Copy exactly the stretch of data below from the line with "特定商取引法に基づく表示 (536, 2494)" through the line with "[WhatsApp] (338, 843)", including both of those lines.

────────────────────────────────────────

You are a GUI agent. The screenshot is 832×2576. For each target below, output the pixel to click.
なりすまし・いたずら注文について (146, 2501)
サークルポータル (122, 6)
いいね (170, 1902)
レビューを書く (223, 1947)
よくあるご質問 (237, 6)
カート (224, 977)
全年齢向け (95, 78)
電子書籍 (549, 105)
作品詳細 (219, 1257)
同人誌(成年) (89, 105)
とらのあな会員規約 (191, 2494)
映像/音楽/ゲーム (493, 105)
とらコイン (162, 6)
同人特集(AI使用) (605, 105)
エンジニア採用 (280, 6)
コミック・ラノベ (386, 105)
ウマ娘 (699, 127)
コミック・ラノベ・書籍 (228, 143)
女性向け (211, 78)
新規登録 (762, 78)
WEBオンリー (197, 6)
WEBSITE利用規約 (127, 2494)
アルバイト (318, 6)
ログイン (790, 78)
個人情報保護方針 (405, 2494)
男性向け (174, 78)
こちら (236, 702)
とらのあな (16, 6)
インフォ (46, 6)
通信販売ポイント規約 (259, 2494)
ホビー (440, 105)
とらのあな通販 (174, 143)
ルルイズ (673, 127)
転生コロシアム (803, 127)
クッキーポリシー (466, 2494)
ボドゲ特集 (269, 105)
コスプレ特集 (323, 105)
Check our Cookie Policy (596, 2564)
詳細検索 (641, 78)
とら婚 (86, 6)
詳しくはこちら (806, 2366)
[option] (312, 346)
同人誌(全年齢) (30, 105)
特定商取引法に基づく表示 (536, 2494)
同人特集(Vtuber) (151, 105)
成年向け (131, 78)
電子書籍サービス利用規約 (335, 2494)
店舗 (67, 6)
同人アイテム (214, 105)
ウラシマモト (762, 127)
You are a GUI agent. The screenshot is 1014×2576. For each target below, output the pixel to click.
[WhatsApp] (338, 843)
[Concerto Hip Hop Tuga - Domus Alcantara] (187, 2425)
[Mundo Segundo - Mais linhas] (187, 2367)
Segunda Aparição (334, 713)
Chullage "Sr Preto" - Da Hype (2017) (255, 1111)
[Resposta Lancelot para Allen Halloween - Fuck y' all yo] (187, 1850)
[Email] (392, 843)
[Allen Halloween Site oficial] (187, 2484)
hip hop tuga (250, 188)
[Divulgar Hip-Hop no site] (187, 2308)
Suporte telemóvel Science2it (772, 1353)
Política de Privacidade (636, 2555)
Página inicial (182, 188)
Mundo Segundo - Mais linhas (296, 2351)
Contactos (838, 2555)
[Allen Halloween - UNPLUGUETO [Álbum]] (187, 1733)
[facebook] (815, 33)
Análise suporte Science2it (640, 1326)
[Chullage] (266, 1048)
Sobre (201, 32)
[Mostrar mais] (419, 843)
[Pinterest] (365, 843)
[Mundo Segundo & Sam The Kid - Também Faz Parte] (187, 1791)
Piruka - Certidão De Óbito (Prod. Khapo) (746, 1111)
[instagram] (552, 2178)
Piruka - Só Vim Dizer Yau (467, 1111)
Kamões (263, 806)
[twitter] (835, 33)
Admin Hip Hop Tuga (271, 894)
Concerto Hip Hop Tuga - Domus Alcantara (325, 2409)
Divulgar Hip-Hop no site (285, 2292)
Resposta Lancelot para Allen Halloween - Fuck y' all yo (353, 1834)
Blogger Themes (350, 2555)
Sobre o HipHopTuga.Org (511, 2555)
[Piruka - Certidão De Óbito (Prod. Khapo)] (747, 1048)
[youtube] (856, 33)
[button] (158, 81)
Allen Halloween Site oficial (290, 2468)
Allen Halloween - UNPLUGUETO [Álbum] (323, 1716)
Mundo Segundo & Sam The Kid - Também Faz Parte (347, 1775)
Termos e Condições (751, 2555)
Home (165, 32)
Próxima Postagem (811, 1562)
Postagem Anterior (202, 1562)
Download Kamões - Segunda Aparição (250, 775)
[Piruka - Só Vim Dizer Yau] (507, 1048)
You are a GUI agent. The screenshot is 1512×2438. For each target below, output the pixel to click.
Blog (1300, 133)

────────────────────────────────────────

= WRITTEN SOLUTION =
特定商取引法に基づく表示 (536, 2494)
同人特集(Vtuber) (151, 105)
成年向け (131, 78)
電子書籍サービス利用規約 (335, 2494)
店舗 (67, 6)
同人アイテム (214, 105)
ウラシマモト (762, 127)
You are a GUI agent. The screenshot is 1014×2576. For each target below, output the pixel to click.
[WhatsApp] (338, 843)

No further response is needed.